Co-delivery of paclitaxel by a capsaicin prodrug micelle facilitating for combination therapy on breast cancer.

Poor anticancer ability, serious adverse reaction, and drug resistance against paclitaxel (PTX) have limited its clinical applications. When a mouse breast carcinoma cell line (4T1) was treated with both PTX and capsaicin (CAP), there was a synergistic anti-proliferative effect demonstrated with a combination index of 0.28. Therefore, a novel polyethylene glycol-derivatized CAP (PEG-Fmoc-CAP(2)) polymeric prodrug micellar carrier was developed and further encapsulated with PTX for antitumor combination treatment. The PEG-Fmoc-CAP(2) polymeric micelles co-delivered with PTX achieved a 62.3% fraction of apoptotic cells in comparison to 45.4% fraction of apoptotic cells to that upon treatment with PTX alone. Comparable CAP amounts were found in the cell lysate treatment with PEG-Fmoc-CAP(2)-conjugated micelles to that of free CAP-treated 4T1 cells after 12 h treatment. Pharmacokinetic and biodistribution studies showed that the micelles possessed much longer circulation time in blood and preferential tumor tissue accumulation compared to the Taxol solution.
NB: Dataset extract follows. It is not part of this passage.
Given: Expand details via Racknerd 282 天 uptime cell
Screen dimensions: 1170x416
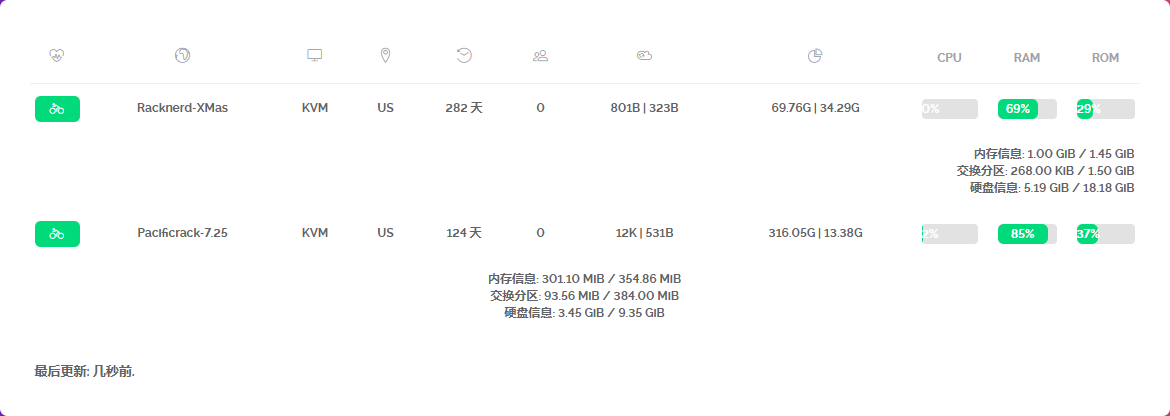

Importantly, PTX/CAP-loaded micelles exhibited superior in vivo antitumor activity on the inhibition rate of tumor growth than other treatments (70.5% tumor growth reduction in PTX/CAP micelle-treated mice vs 57.8, 43.3, and 23.8% of tumor growth inhibition rate in PTX/PEG-Fmoc-OA(2) micelles, Taxol, and PEG-Fmoc-CAP(2) micelle-treated mice, respectively). Thus, the dual-functional PEG-Fmoc-CAP(2) polymeric prodrug micelles are a promising co-delivery nanosystem for achieving synergistic antitumor efficacy of PTX and CAP.